A popular approach to model interactions is to represent them as a network with nodes being the agents and the interactions being the edges. Interactions are often timestamped, which leads to having timestamped edges. Many real-world temporal networks have a recurrent or possibly cyclic behaviour. For example, social network activity may be heightened during certain hours of day. In this paper, our main interest is to model recurrent activity in such temporal networks. As a starting point we use stochastic block model, a popular choice for modelling static networks, where nodes are split into R groups. We extend this model to temporal networks by modelling the edges with a Poisson process.
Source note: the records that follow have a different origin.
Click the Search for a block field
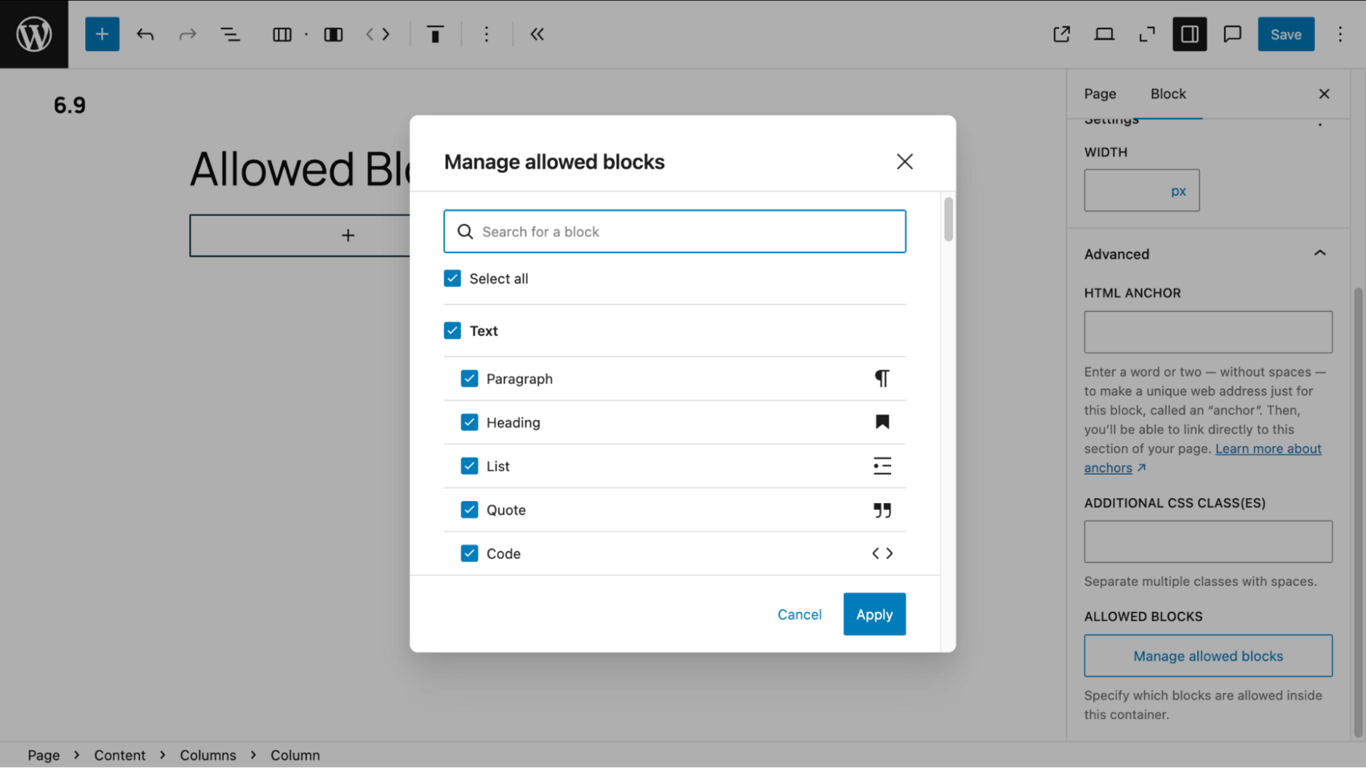(674, 231)
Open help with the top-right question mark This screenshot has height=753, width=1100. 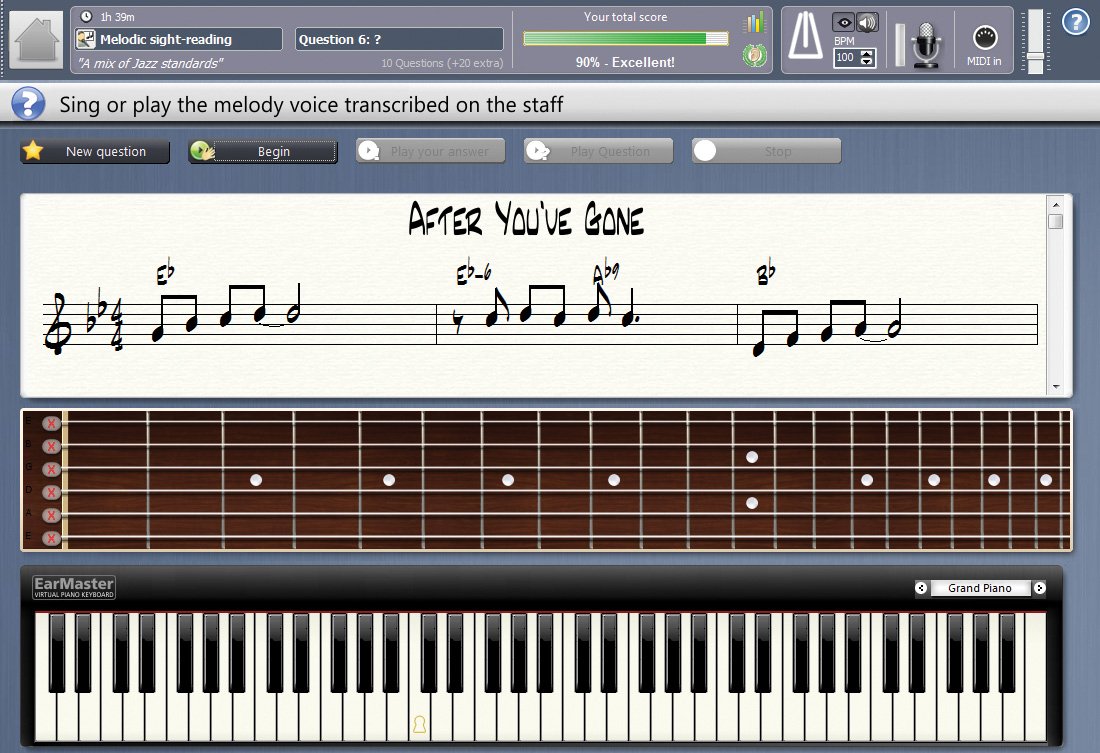pos(1075,21)
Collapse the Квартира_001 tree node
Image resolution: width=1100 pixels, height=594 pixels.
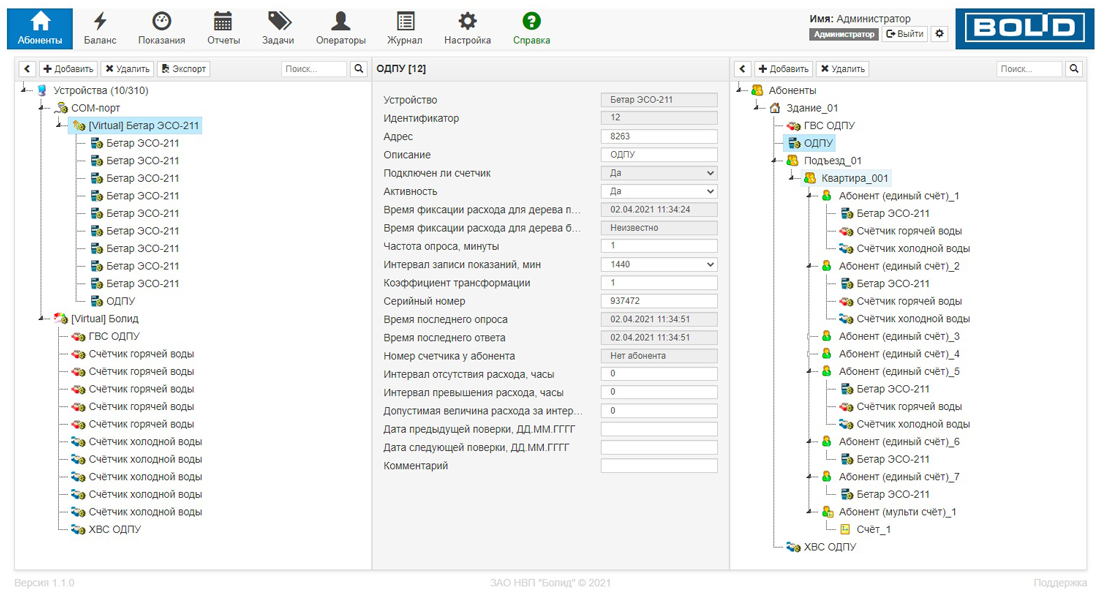click(x=791, y=178)
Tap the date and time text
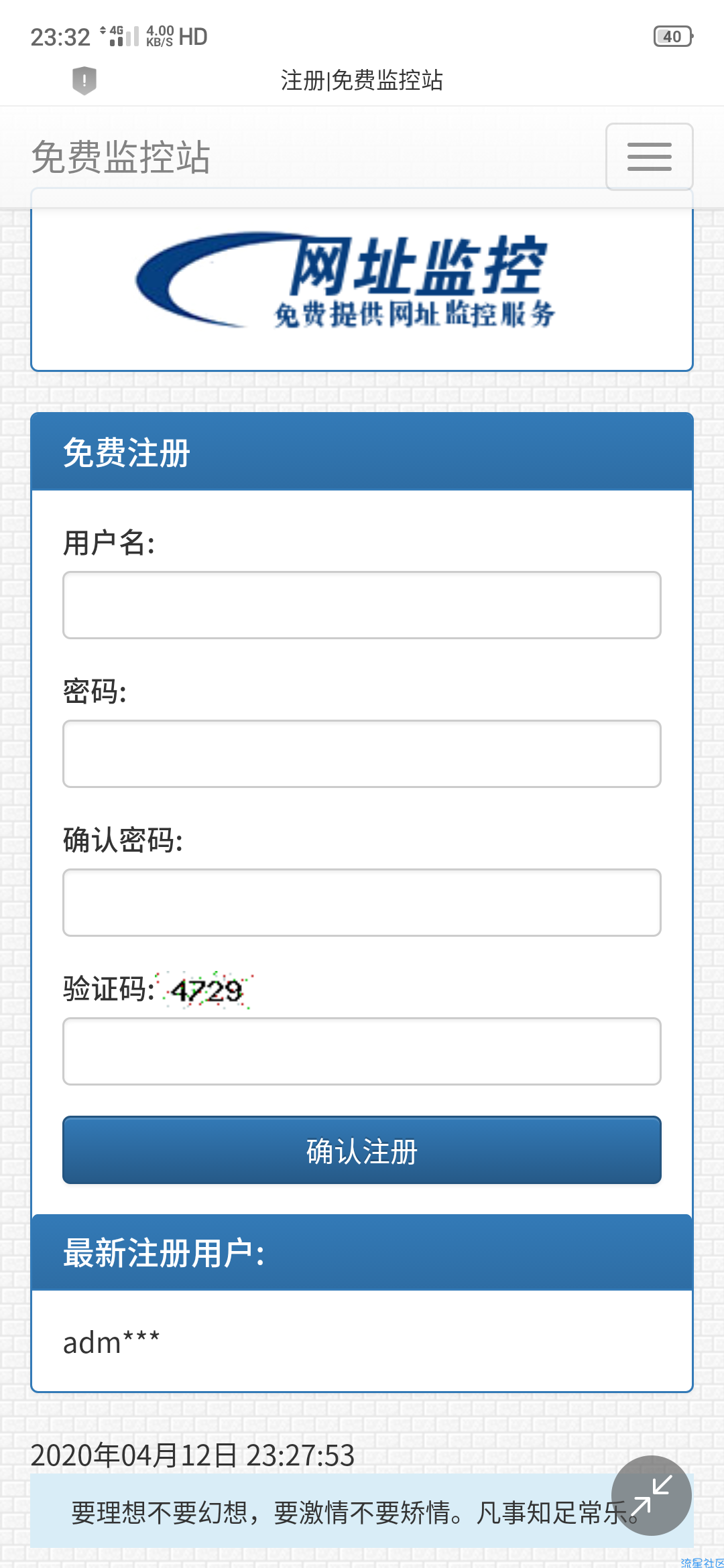 click(x=192, y=1455)
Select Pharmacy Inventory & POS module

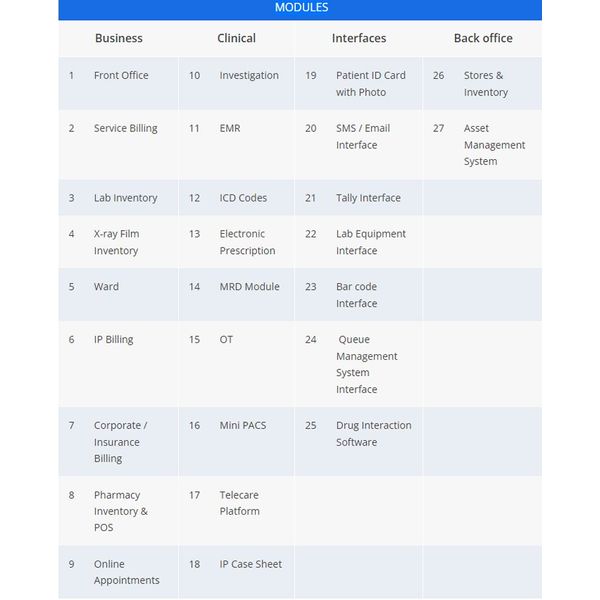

We make the parameters of the process dependent on time by segmenting the time line into K segments. To enforce the recurring activity we require that only H < K different set of parameters can be used, that is, several, not necessarily consecutive, segments must share their parameters. We prove that the searching for optimal blocks and segmentation is an NP-hard problem. Consequently, we split the problem into 3 subproblems where we optimize blocks, model parameters, and segmentation in turn while keeping the remaining structures fixed. We propose an iterative algorithm that requires O(KHm + Rn + R^2H) time per iteration, where n and m are the number of nodes and edges in the network. We demonstrate experimentally that the number of required iterations is typically low, the algorithm is able to discover the ground truth from synthetic datasets, and show that certain real-world networks exhibit recurrent behaviour as the likelihood does not deteriorate when H is lowered.